Laut Zurstrassen vertritt die Broschüre bei strittigen Fragen vor allem die Sicht der Braunkohle-Industrie. So heißt es auf Seite 20: "Braunkohle benötigt keine Subventionen." Das sagt auch die Bundesregierung, nachzulesen in ihren jährlichen Subventionsberichten. "Diese Behauptung ist höchst fraglich", betont die Bielefelder Hochschullehrerin. Laut einer Greenpeace-Studie genoss die Braunkohle in Deutschland von 1950 bis 2008 "finanzielle Vorteile in Höhe von etwa 101 Milliarden Euro". Im Gegensatz zur Bundesregierung fassen die Greenpeace-Forscher den Begriff Subventionen nicht eng. Sie berücksichtigen auch staatliche Forschungsförderung zugunsten von Braunkohle, Steuervergünstigungen oder die Befreiung der Braunkohleförderung von Wasserentnahme-Entgelten. Eine Studie von 2004, im Auftrag des Umweltbundesamtes (UBA) erstellt, kommt ebenfalls zu dem Schluss, dass Braunkohle kein subventionsfreier Energieträger sei. Warum die Schülerinnen und Schüler davon in der Broschüre nichts erfahren? Uwe Maaßen von DEBRIV erklärt: Die UBA-Studie sei "in vielen Aussagen fehlerhaft". Auch beruhe sie auf einer "unüblich weiten Abgrenzung des Subventionsbegriffs". Maaßen räumt ein, dass der Braunkohle-Industrie-Verein die Broschüre finanziert hat.

Gleich auf zwei Seiten präsentiert das Lehrmaterial das neue Braunkohlekraftwerk "BoA 2&3" in Neurath bei Köln. "Das modernste Braunkohlekraftwerk der Welt", "mit optimierter Anlagentechnik", "besonders flexibel" ist hier zu lesen. "Herben Rückschlag für den Klimaschutz" nennt hingegen der Bund für Umwelt und Naturschutz Deutschland (BUND) die Inbetriebnahme der 2,6 Milliarden Euro teuren Anlage.
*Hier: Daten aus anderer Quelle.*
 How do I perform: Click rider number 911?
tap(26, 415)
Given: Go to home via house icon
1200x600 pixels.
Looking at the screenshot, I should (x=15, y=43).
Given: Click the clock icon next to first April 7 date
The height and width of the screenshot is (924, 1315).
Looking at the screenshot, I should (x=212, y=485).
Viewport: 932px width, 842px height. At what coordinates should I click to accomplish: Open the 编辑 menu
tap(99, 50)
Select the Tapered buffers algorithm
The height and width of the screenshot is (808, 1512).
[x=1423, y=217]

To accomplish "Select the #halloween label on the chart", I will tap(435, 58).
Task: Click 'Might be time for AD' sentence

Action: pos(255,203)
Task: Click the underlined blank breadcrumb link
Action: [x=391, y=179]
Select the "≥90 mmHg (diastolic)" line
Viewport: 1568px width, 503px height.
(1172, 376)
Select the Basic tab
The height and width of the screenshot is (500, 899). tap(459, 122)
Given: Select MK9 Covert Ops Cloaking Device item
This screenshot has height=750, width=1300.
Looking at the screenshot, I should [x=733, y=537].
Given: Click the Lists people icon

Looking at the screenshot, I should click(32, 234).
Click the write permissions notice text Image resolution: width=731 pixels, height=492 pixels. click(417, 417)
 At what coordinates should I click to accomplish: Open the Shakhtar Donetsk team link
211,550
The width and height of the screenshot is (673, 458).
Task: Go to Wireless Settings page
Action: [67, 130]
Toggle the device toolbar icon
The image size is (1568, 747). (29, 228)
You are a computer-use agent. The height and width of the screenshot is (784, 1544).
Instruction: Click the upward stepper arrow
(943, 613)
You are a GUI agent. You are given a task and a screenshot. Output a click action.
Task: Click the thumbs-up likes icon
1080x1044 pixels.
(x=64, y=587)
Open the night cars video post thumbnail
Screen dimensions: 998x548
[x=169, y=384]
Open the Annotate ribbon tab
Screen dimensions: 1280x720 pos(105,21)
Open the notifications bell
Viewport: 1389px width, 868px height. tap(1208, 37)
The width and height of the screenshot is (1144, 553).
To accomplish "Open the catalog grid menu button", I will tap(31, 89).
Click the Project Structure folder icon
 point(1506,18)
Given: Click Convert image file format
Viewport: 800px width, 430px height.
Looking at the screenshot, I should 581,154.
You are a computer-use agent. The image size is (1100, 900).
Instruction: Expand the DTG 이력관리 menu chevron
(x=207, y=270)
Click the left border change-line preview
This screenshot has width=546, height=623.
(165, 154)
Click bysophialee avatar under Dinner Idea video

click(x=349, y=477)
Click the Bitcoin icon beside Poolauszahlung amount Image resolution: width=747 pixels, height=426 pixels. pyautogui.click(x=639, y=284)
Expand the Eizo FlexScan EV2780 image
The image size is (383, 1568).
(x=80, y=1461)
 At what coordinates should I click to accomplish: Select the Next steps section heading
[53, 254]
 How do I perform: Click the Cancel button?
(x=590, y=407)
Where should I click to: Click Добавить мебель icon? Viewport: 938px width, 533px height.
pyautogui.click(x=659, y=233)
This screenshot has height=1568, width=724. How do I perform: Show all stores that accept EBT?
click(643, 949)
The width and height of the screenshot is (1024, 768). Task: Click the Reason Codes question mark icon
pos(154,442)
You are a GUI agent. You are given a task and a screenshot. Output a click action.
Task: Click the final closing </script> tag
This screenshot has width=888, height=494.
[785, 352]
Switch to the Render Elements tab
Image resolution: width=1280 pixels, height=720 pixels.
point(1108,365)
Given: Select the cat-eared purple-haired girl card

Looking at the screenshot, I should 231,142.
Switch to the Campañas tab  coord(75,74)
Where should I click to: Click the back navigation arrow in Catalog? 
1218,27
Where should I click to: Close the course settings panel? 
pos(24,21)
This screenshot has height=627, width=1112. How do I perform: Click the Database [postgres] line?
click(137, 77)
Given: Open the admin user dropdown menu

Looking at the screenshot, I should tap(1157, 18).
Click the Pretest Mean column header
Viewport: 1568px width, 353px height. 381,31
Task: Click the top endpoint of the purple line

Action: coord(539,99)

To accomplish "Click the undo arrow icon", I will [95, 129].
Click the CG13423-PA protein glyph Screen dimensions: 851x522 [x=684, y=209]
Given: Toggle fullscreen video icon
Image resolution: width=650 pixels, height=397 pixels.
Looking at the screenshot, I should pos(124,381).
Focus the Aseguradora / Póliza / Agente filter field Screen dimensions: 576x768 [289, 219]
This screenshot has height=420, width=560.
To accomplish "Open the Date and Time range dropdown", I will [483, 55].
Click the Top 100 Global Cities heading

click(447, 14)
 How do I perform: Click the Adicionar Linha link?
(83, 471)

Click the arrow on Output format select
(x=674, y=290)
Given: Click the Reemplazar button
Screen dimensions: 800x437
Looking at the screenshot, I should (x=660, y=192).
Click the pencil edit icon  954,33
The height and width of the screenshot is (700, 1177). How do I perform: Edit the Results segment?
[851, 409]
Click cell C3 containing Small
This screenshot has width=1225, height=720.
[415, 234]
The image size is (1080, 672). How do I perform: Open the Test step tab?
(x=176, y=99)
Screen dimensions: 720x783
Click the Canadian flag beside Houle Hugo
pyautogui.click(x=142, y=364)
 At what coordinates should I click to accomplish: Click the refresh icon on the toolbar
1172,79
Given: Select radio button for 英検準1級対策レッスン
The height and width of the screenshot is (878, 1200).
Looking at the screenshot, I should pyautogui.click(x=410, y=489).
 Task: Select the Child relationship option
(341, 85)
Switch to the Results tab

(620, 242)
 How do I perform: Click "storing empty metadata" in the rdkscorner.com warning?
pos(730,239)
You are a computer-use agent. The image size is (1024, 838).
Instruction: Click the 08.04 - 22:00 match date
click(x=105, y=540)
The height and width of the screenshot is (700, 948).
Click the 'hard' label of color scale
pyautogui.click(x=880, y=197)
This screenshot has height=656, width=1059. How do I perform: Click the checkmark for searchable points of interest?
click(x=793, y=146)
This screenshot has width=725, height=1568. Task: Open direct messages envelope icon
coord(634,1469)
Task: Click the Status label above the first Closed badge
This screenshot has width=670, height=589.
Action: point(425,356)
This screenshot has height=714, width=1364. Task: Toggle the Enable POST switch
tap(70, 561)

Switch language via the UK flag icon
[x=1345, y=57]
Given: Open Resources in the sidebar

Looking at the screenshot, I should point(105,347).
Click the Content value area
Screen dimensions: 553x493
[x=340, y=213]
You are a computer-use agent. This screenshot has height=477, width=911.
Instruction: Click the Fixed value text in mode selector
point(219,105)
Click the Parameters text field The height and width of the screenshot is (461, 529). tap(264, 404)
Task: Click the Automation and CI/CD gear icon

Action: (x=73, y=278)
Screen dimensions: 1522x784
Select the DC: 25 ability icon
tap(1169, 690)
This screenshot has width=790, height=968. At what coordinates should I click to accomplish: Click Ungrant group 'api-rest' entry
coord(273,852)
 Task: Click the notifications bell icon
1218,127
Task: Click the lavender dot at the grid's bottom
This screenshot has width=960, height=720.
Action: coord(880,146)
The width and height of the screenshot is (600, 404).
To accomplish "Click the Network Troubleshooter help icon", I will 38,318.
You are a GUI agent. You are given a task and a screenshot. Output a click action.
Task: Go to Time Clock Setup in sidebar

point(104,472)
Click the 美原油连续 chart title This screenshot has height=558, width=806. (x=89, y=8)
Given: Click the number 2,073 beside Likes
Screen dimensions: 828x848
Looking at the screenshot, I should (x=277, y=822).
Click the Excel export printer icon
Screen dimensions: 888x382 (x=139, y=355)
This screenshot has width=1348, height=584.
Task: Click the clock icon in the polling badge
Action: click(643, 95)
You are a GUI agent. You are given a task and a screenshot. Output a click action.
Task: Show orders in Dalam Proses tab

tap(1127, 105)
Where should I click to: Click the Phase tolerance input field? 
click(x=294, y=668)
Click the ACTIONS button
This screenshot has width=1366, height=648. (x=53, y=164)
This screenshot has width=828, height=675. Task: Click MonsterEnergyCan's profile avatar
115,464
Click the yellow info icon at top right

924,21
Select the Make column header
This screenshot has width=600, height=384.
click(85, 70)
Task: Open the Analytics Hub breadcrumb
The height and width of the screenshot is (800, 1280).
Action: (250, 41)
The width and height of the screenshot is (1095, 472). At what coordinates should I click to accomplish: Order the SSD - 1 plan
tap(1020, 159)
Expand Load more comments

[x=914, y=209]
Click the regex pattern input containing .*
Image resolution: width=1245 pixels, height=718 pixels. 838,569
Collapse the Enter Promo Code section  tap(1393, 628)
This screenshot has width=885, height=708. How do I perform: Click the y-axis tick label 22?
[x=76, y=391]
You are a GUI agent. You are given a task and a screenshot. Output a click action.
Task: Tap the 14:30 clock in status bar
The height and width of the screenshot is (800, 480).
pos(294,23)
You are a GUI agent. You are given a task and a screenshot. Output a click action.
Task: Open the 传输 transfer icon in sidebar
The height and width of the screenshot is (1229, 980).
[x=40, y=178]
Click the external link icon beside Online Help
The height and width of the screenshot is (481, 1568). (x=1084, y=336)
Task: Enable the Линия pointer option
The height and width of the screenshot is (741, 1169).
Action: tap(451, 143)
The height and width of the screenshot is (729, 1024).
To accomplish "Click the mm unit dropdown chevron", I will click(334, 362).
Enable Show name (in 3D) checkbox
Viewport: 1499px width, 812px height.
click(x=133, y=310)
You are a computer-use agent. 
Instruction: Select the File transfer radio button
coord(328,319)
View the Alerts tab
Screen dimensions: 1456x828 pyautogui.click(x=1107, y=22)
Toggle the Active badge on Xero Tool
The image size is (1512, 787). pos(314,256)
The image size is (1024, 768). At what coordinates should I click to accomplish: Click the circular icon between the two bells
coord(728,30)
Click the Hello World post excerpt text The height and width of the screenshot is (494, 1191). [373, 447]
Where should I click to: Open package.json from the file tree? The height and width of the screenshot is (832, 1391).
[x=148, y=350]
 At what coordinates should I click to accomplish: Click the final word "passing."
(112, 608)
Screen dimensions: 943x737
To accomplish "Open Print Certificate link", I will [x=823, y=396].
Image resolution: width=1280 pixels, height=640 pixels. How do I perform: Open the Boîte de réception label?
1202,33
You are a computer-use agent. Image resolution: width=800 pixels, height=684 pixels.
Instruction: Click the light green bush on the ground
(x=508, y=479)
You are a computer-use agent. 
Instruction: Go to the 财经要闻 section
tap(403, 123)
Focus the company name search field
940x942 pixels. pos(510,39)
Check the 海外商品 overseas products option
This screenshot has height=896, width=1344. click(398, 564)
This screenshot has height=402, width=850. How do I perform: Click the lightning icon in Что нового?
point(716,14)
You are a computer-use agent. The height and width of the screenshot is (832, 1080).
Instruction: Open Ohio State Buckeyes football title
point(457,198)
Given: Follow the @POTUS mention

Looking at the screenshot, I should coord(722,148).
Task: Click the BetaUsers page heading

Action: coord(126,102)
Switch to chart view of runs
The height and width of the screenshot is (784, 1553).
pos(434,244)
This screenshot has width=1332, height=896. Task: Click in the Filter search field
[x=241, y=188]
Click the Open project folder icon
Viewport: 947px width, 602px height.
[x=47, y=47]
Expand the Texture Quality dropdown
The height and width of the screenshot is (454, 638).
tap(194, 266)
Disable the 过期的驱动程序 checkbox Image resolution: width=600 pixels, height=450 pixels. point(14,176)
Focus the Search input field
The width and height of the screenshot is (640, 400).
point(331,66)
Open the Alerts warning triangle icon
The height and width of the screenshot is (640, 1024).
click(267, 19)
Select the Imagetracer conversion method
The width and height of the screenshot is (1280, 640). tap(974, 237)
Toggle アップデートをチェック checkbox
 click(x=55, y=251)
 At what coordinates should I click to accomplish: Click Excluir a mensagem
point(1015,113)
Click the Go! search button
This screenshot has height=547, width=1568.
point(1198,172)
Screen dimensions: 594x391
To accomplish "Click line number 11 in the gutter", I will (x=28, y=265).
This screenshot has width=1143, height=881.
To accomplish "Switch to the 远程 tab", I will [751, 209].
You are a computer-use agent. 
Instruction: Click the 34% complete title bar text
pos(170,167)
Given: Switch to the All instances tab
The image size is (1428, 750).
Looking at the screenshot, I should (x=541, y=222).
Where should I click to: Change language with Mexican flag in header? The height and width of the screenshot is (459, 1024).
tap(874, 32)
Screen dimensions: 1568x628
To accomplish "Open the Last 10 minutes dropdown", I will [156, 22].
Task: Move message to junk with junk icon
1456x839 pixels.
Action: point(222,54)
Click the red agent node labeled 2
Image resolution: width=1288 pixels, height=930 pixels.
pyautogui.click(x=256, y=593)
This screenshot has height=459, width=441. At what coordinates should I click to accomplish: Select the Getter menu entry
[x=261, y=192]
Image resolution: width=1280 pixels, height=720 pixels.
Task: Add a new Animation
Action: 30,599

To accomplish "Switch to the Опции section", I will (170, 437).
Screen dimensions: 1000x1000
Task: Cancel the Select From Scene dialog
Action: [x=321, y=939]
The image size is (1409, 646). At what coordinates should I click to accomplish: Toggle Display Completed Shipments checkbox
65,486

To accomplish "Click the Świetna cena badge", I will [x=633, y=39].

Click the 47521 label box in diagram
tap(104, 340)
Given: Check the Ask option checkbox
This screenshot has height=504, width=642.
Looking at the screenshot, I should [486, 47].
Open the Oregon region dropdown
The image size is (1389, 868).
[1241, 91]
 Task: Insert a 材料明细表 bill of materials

Das Kraftwerk werde jährlich 16 Millionen Tonnen CO2 in die Atmosphäre blasen, kritisiert der BUND. Auch dazu kein Wort in der Broschüre. "Alle Meinungsäußerungen zum Kraftwerk zu dokumentieren, hätte den Rahmen der Veröffentlichung gesprengt", so DEBRIV-Mann Uwe Maaßen. Er betont, dass die Broschüre auch kritische Positionen zur Braunkohle aufliste, "in der Linkliste Seite 36". Gemeint ist: Auf der letzten Seite nennt das Heft die Internetadressen von Greenpeace und BUND.

Laut DEBRIV beträgt die Startauflage der Broschüre 29 000 Exemplare. Weitere 20 000 Exemplare seien im Druck, so Uwe Maaßen. Rund 500 Lehrerinnen und Lehrer hätten sich an der Evaluation des Materials beteiligt. "Nahezu 90 Prozent der Nutzer", erklärt Maaßen, "beurteilen die Eignung für den Unterricht als gut bis sehr gut."